Secondo la dirigente, «le critiche sono strumentali, forse è stato il modello adottato a non essere azzeccato, ma le valutazioni di marketing non spetta a me farle». Spettano, invece, ad Angelo Cutrona, presidente del consorzio Vecchia dogana, al quale sono iscritti tutti gli imprenditori che lì hanno preso in affitto i loro negozi.
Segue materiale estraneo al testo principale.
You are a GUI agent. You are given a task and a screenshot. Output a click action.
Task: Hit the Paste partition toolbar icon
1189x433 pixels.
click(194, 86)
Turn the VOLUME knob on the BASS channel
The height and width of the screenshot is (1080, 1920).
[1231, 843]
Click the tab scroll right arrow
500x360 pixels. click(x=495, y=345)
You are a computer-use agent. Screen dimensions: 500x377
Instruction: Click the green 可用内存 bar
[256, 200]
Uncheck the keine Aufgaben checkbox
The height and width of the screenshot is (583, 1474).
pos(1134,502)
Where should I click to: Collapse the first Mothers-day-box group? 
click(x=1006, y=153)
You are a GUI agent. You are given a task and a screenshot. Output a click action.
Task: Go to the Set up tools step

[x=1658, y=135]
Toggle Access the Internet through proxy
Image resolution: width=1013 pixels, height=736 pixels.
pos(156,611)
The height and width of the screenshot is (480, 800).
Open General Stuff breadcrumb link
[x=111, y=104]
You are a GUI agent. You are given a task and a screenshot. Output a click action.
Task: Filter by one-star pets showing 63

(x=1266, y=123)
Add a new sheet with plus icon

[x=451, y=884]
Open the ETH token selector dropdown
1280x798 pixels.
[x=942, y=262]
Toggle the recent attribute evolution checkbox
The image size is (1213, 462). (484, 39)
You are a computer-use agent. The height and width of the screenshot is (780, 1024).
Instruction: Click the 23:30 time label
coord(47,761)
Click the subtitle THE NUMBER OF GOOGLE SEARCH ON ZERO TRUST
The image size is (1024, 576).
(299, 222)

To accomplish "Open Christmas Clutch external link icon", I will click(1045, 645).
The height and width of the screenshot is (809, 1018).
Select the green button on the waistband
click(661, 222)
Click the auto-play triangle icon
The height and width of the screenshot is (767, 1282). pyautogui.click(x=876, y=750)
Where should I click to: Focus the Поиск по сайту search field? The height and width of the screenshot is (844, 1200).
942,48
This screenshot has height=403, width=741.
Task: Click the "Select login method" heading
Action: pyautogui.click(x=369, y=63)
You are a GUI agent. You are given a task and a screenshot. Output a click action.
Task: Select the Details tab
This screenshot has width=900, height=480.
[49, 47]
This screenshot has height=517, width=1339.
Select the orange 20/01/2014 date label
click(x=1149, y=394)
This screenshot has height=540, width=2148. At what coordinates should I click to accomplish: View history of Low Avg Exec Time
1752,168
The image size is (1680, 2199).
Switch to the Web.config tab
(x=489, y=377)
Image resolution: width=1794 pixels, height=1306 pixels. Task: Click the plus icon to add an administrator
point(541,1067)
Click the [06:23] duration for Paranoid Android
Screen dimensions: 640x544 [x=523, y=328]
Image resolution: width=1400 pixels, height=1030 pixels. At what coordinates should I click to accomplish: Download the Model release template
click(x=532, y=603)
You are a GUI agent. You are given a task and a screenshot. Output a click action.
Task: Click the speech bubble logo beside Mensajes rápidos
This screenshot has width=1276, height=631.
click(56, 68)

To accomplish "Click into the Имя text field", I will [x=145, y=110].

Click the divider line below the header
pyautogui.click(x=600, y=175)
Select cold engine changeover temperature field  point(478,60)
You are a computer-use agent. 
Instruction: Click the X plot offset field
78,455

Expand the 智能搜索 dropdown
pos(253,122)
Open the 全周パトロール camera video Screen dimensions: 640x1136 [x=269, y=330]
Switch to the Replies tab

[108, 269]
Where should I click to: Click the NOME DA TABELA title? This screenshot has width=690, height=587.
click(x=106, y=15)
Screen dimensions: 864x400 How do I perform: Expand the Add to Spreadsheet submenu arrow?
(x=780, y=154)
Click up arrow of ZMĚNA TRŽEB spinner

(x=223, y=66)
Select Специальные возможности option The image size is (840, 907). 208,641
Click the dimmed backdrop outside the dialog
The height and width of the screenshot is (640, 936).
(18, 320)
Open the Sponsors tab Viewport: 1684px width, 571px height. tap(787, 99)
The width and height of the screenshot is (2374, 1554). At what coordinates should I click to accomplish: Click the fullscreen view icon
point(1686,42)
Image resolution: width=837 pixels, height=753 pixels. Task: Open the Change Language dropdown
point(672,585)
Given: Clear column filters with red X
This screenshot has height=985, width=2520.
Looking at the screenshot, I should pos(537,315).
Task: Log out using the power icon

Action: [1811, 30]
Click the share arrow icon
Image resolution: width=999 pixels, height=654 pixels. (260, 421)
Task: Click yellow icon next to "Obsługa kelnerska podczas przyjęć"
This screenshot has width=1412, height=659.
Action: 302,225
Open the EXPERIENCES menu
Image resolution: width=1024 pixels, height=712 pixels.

Per lui, le lamentele sono solo di «gente che vuole proprio cercare il pelo nell’uovo: se uno vuole coprire il pavimento può poggiarne uno nuovo sopra». Facile e veloce, «perché nella vita tutto si può fare, se ci sono i soldi e c’è la volontà». I negozi chiusi tutti attorno – pure quello di Cutrona, Grigio pallina, è in fase di ristrutturazione – però non sembrano dargli ragione: «La colpa è della pessima gestione del posto da parte di chi è venuto prima di me, noi abbiamo anche fatto sistemare il parcheggio, che prima era in mano di nessuno». Adesso, invece, ci sono due aste che delimitano un’area piena di stalli identificati da strisce bianche. L’ingresso è a pagamento: «Due euro mezza giornata, tre euro intera giornata», dicono i giovani parcheggiatori all’ingresso.

«Si sta aprendo una fase nuova – promette Cutrona – Ci stiamo riposizionando, puntiamo a un target medio-alto e la trattativa con Eataly è quasi chiusa». «A breve – garantisce il presidente – riprenderemo alla grande». Intanto transenne e nastri segnaletici rossi e bianchi delimitano il cortile sinistro della Vecchia dogana: un pannello della copertura in vetro è evidentemente danneggiato. «Lo stiamo riparando, c’è un foglio che avverte la gente di non oltrepassare perché è pericoloso». Ma la gente, comunque, non c’è.